» **Collected data**
•••••

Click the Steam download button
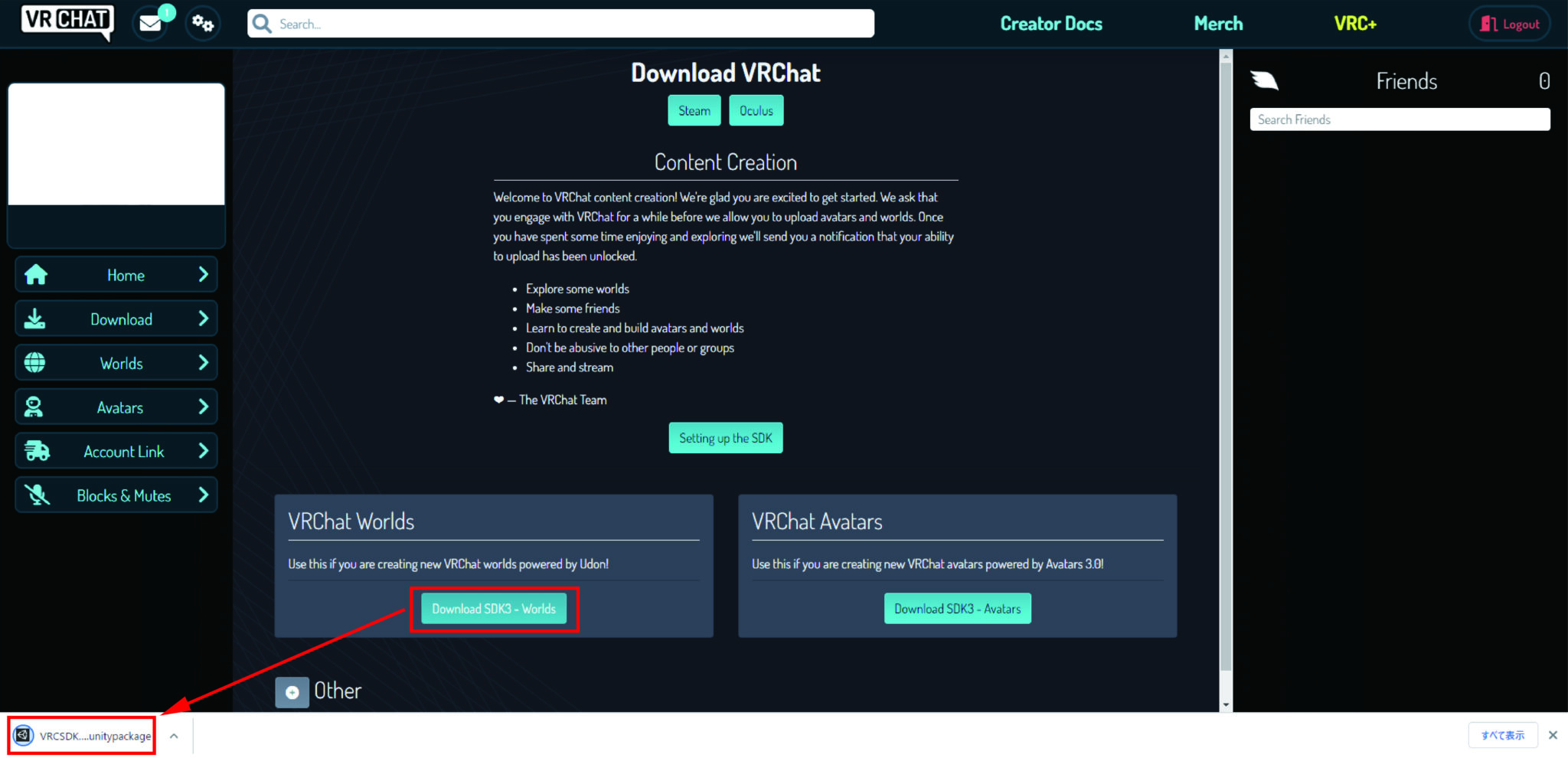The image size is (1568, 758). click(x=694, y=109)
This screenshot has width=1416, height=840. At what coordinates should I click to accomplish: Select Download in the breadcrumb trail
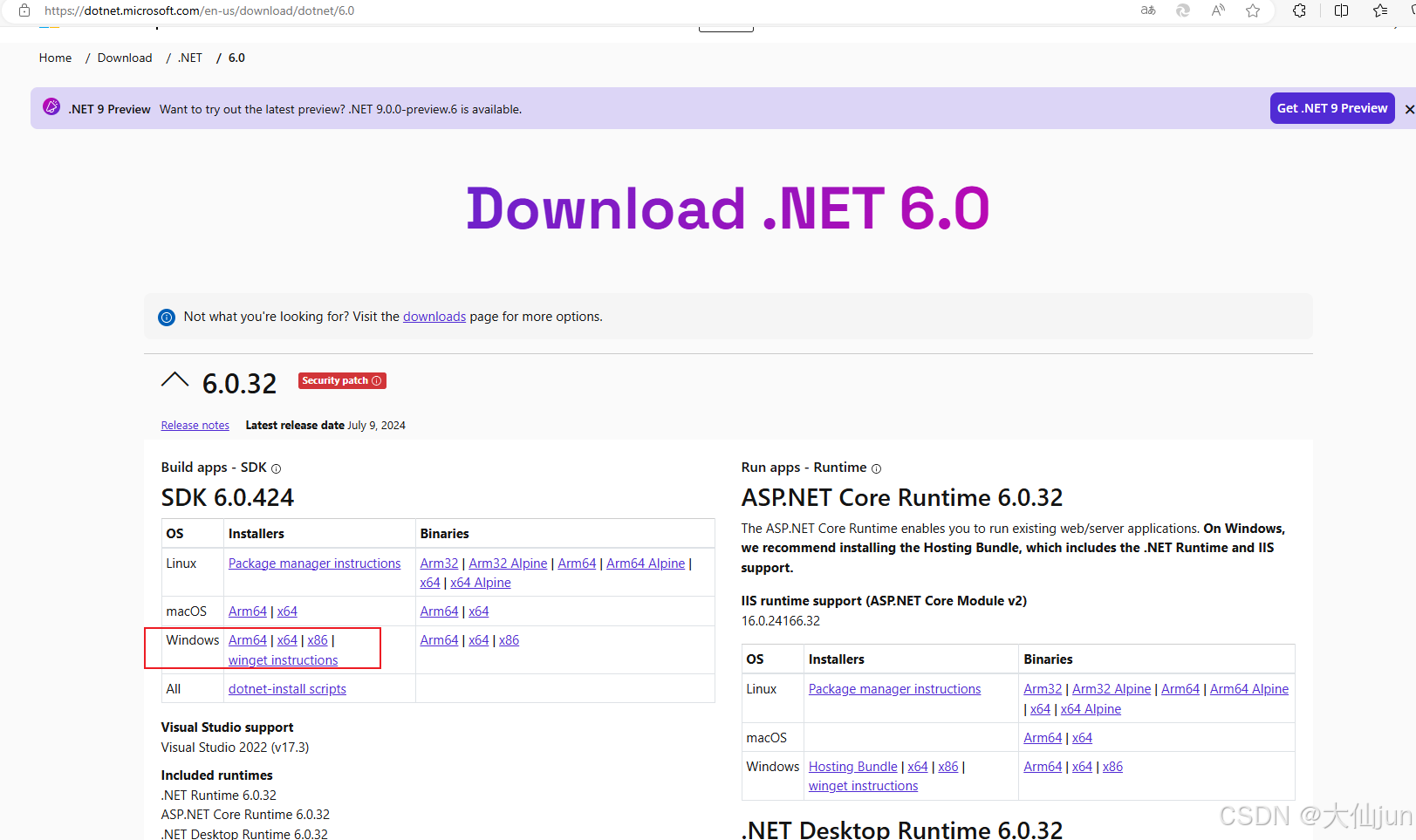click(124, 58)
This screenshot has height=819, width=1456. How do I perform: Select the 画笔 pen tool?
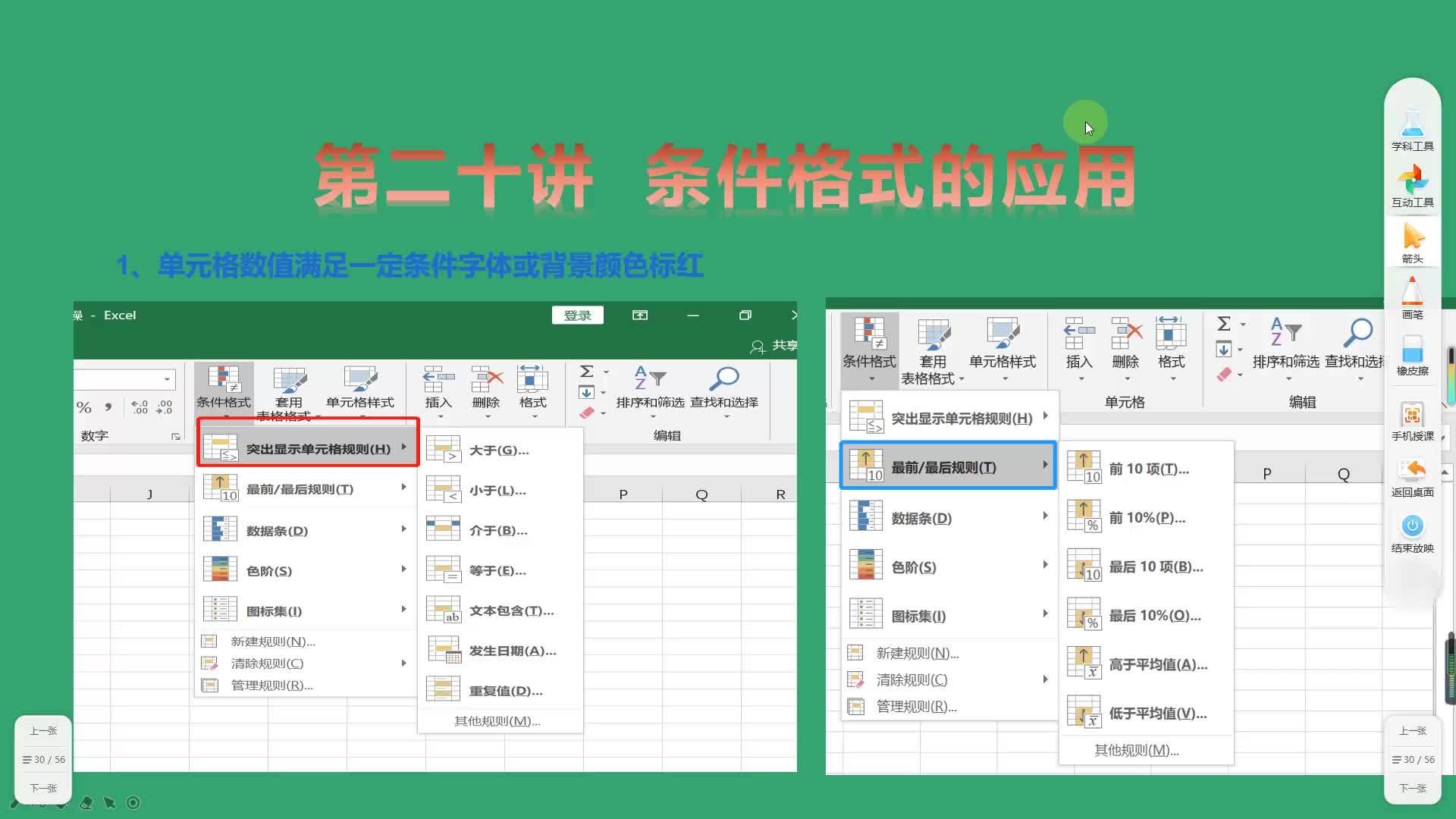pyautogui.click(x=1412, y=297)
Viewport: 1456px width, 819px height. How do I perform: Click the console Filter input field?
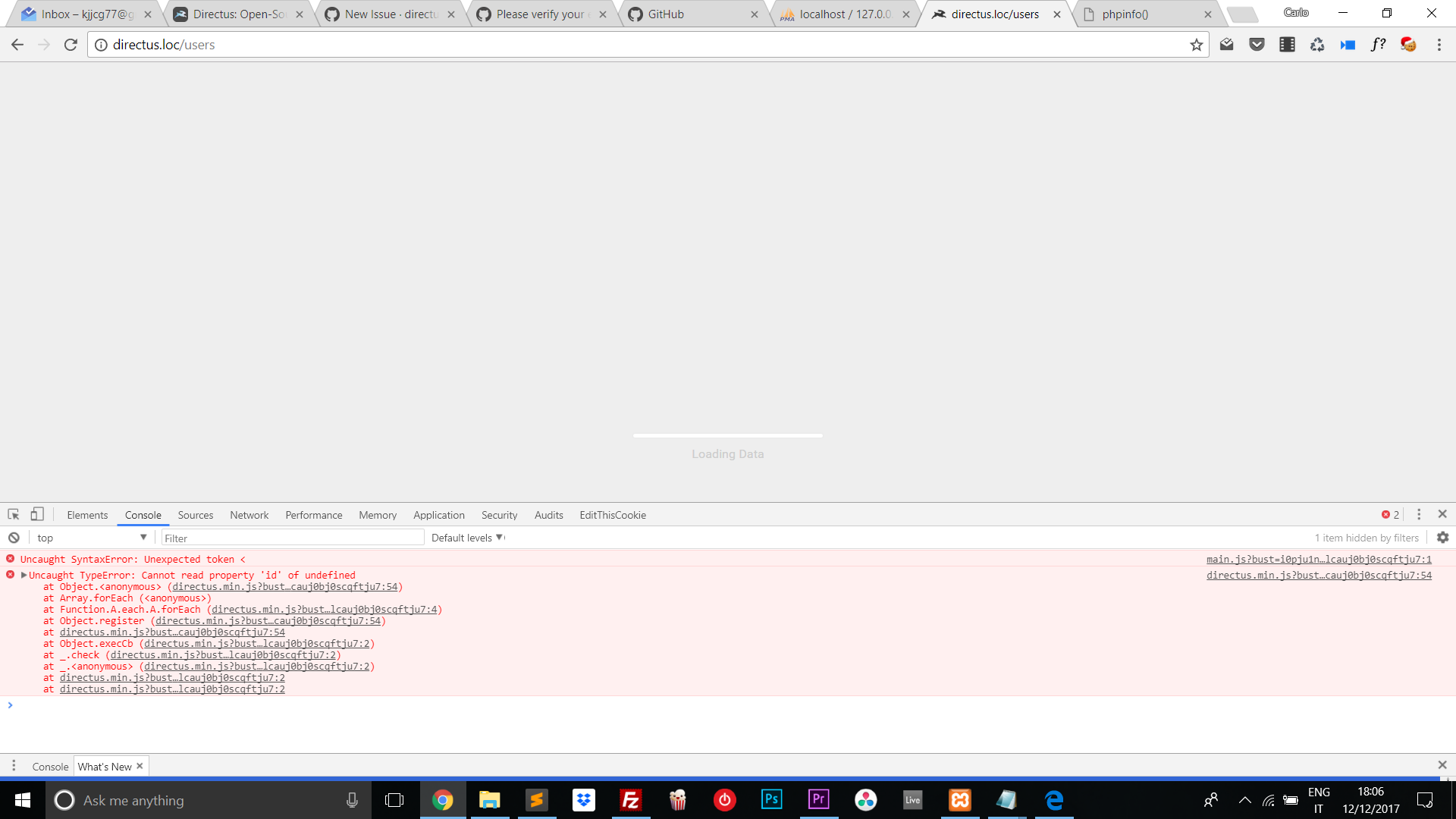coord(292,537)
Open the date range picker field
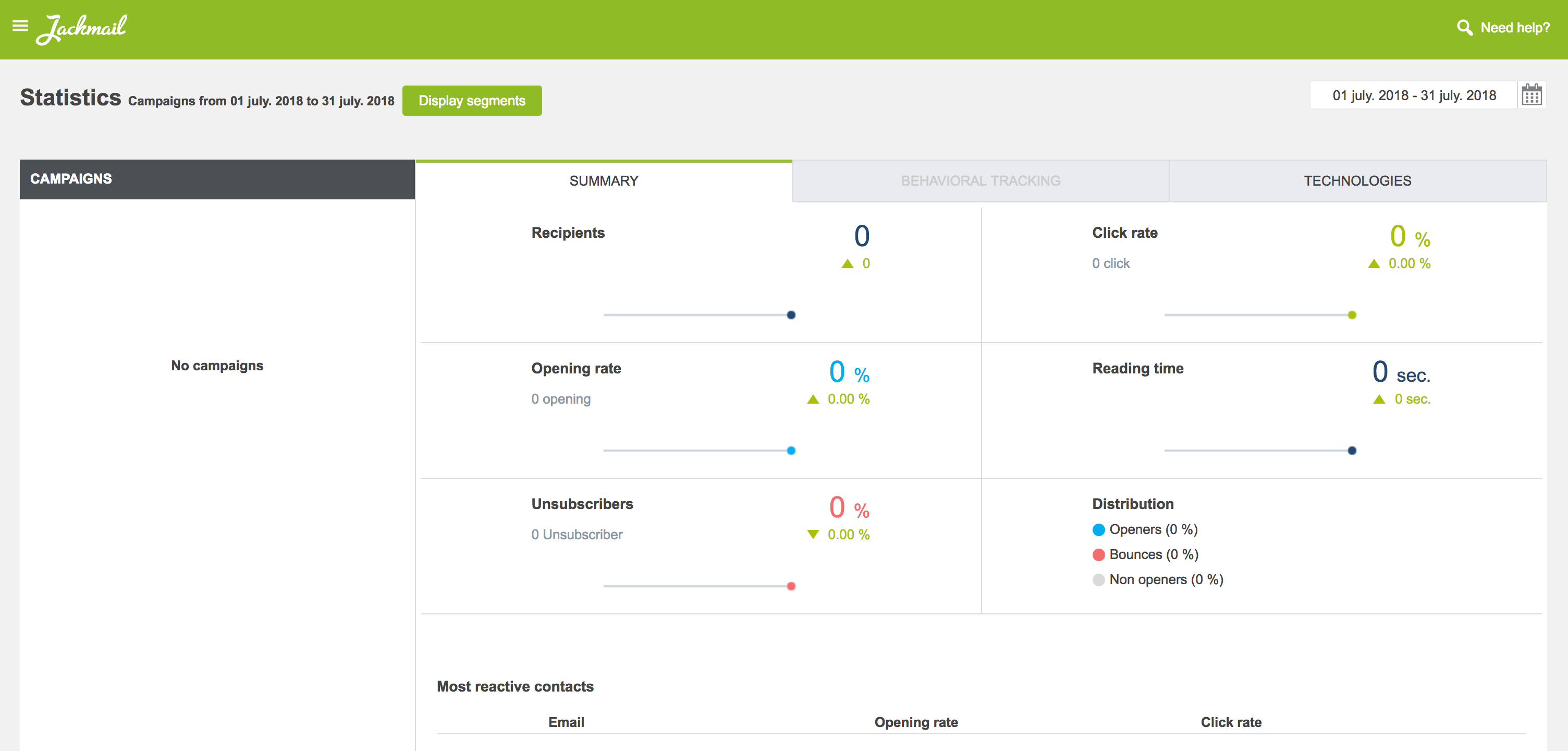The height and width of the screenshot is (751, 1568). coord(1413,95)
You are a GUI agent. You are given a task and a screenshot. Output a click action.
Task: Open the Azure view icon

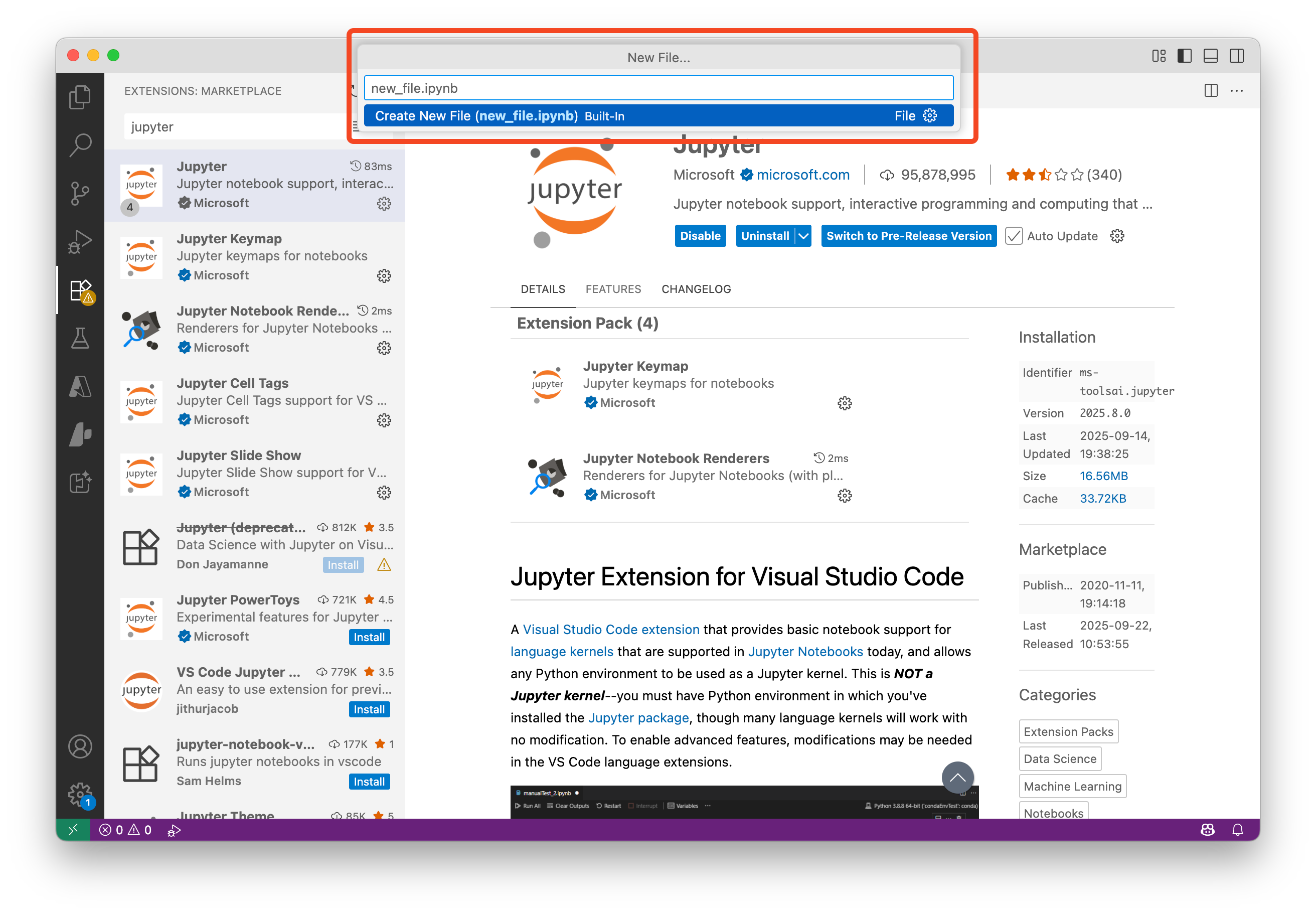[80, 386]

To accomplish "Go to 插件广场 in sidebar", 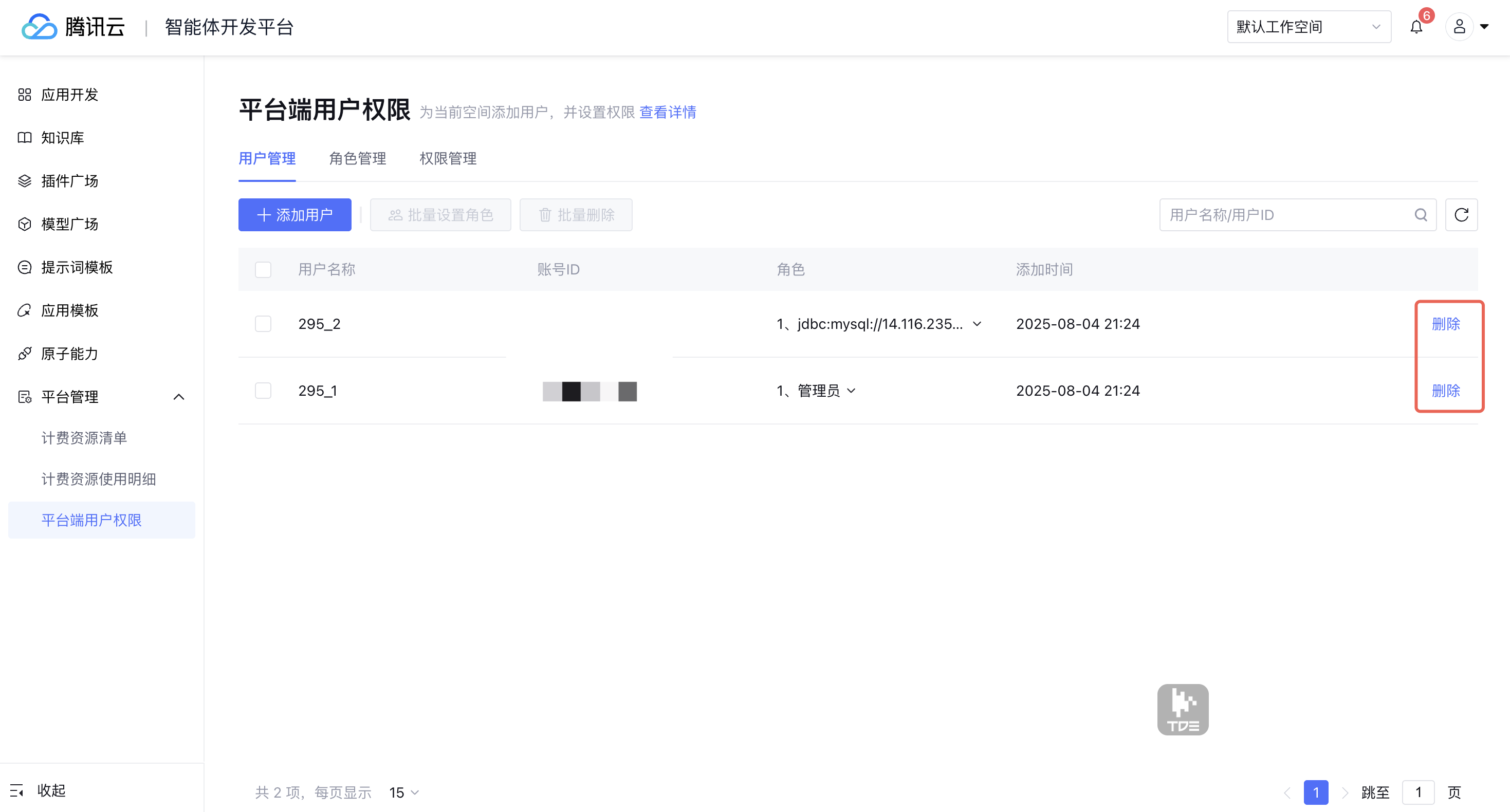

•••••

» **WORK REQUIRED**
Copy every record exactly, leaving the pictures out.

» **TASK RESPONSE**
Click the Steam download button
The image size is (1568, 758). click(x=694, y=109)
This screenshot has width=1416, height=840. At what coordinates should I click to accomplish: Select Download in the breadcrumb trail
click(124, 58)
This screenshot has height=819, width=1456. How do I perform: Select the 画笔 pen tool?
pyautogui.click(x=1412, y=297)
Viewport: 1456px width, 819px height. How do I perform: Click the console Filter input field?
coord(292,537)
Open the date range picker field
The height and width of the screenshot is (751, 1568). coord(1413,95)
You are a GUI agent. You are given a task and a screenshot. Output a click action.
Task: Open the Azure view icon

[80, 386]

To accomplish "Go to 插件广场 in sidebar", 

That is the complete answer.